### EXCERPTED PASSAGE

Source: Journal of Geophysical Research: Biogeosciences
Tropical rain forests provide ecosystem services well beyond their bounds. The Amazon, for example, acts as both a sink for carbon dioxide and a fountain of water vapor into the atmosphere that later falls as rain or snow, sometimes thousands of kilometers away. But human activities and climate change are major threats to these services.
Many studies have sought to understand how deforestation, which refers to the conversion of forested land for nonforest purposes like agriculture and which has soared again in many parts of the Amazon, affects carbon sequestration and evapotranspiration. Meanwhile, forest degradation, which includes logging, understory fires, and forest fragmentation, may affect as large an area as deforestation, yet its effects on water, energy, and carbon cycles in tropical forests are less well understood.
That’s at least in part because forest degradation is heterogeneous and because many degraded plots are in remote regions and on privately owned land, making field data difficult to gather. But in a new study, researchers used high-resolution lidar data collected by aircraft to overcome some of these accessibility challenges.

### REQUIRED WORK
Please retype the Amazon forest degradation passage from "Many studies have" up to and including "less well understood.", keeping every word and punctuation mark unchanged.

### DATA EXTRACT
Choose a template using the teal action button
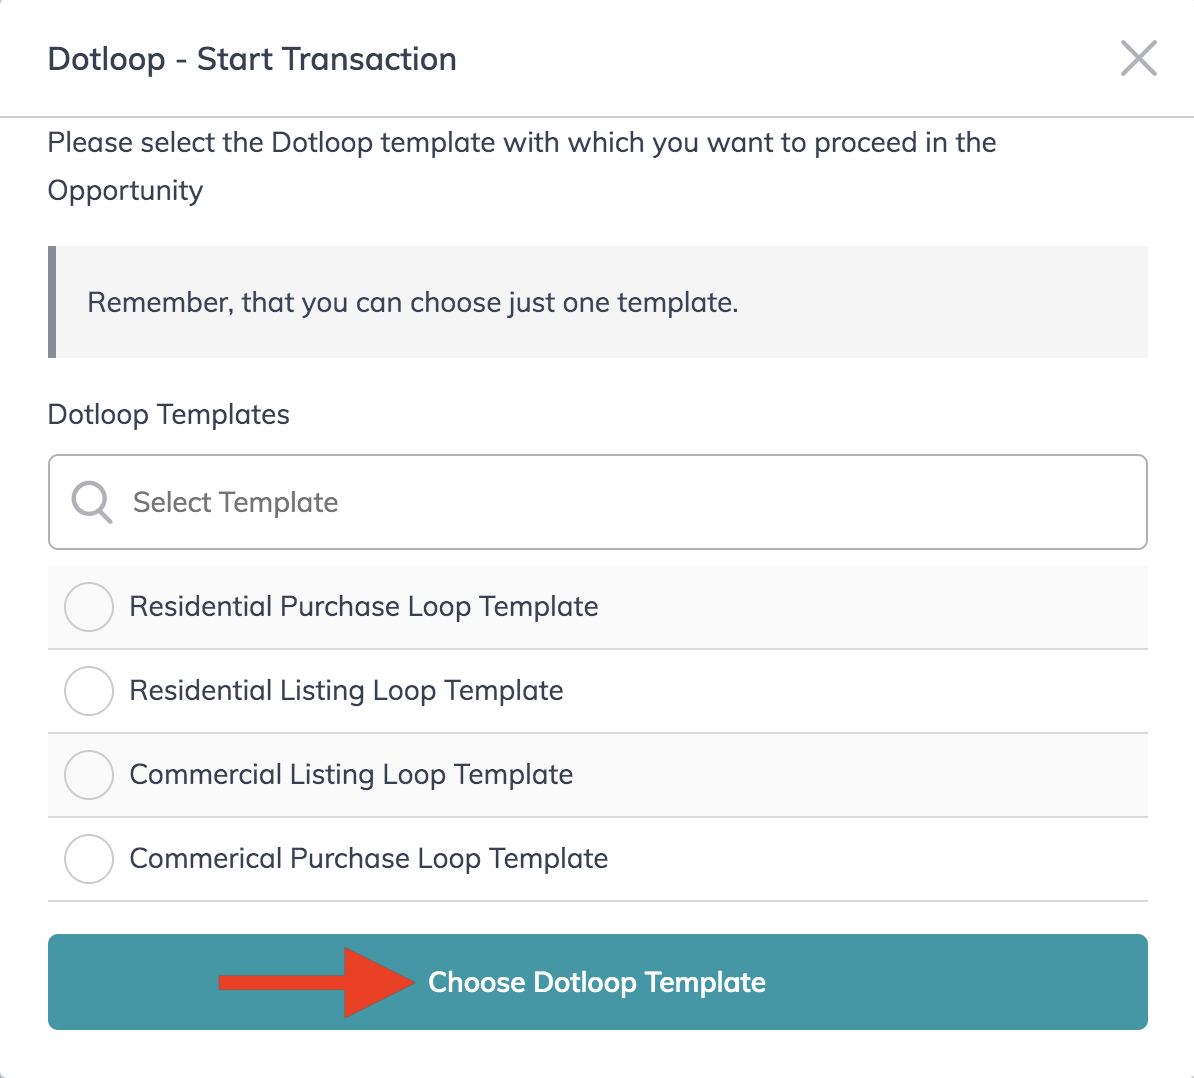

### ANSWER TO THE EXERCISE
Many studies have sought to understand how deforestation, which refers to the conversion of forested land for nonforest purposes like agriculture and which has soared again in many parts of the Amazon, affects carbon sequestration and evapotranspiration. Meanwhile, forest degradation, which includes logging, understory fires, and forest fragmentation, may affect as large an area as deforestation, yet its effects on water, energy, and carbon cycles in tropical forests are less well understood.